Questo mi stupisce e glielo dico:
“E’ strano che faccia riferimento a quella rappresentazione, dato che non esistono registrazioni…la signora Tsukikage era stata assai ferma, a quel tempo. Nessuno doveva riprendere né con cellulari né con altri mezzi.”
Umibozu deglutisce come chi è colto in fallo.
“Esistono” dice “centinaia d’articoli su quello spettacolo.”
Ma non è per nulla convincente e lo sa anche lui: infatti, nessuno al mondo può definire bello o brutto qualcosa che non ha mai veduto. E mi stranizza che lui, pragmatico qual è e preciso, faccia commenti di tal fatta. Chi lo ascoltasse senza conoscerne l’età direbbe che parla per avere visto, non per avere semplicemente letto i commenti.
La mia espressione ironica, infatti, gli appare chiara e non può fare a meno di arrossire.

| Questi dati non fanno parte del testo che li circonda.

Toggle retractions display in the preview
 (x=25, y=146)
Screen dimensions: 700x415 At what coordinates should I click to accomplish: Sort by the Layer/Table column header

“Prima che mi lanci addosso i suoi commenti sarcastici, le dico che non sto inventandomi niente né parlo per sentito dire. Sul manoscritto che sto trasformando in copione vi sono riferimenti molto simili: Ichiren Oozachi ha parlato della prima apparizione della dèa in un contesto di guerra e distruzione. Quando ho letto quel testo, mi sono figurato il Kyoshoto e ho cercato su internet, anche, delle foto precedenti alla realizzazione del teatro.
“Di quello spazio distrutto solo una parte è stata conservata.” Sospiro “Quella in cui ho recitato la scena dell’innamoramento della dèa scarlatta. E’ come una teca, una sorta di piramide del Louvre, trasparente, dall’apparenza fragile.”
Mi rammento con sorpresa del fatto che Masumi non ha mai assistito a quella rappresentazione. Se ne è andato giusto qualche giorno prima, lasciandomi preda di una disperazione che, per paradosso, mi è servita per comunicare i sentimenti di una divinità delusa degli uomini e del Fato che hanno abbracciato.
Eppure, neanche per un momento ho pensato che lui non ci fosse, che non mi guardasse recitare la parte di Akoya. Parimenti, mi è difficile pensare che Umibozu non abbia assistito alla mia rappresentazione.
“Lei mi procura scompensi strani.” Confesso “Sotto <certi> punti di vista… sotto <tanti> punti di vista, mi ricorda Masumi Hayami.”
Non trova da ridire, anzi. Conferma ciò che dico, spiazzandomi:
“E’ del tutto normale. In pochi, venerano realmente un autore e la sua opera. Indubbiamente, il signor Hayami è stato uno dei massimi estimatori del capolavoro scomparso. Visse come un’ossessione l’idea che qualcun altro la mettesse in scena. Lei, forse, non lo sa, ma, consapevole dell’impossibilità di farlo, quell’uomo riuscì ad intrufolarsi negli affari del Kyoshoto: fu lui a finanziare l’Associazione Nazionale per lo Spettacolo e, quindi, si può dire che, indirettamente, abbia realizzato il suo proposito. E coronato anche il sogno del suo genitore adottivo.”
“Non lo sapevo, ma non mi stupisce: nulla di ciò che Masumi ha fatto mi coglie di sorpresa. Dietro ad ogni gesto, si celava il suo immenso affetto per me. Lui era il mio unico e meraviglioso donatore di rose scarlatte. Fin dalla mia prima volta sul palcoscenico, non mancò mai di testimoniarmi la sua devozione. Nessun altro ha parlato di me con tanta passione. Nessuno, tranne lei, Umibozu.”
Il ragazzo deglutisce:
“Vorrei sapesse che non è sola, Maya.”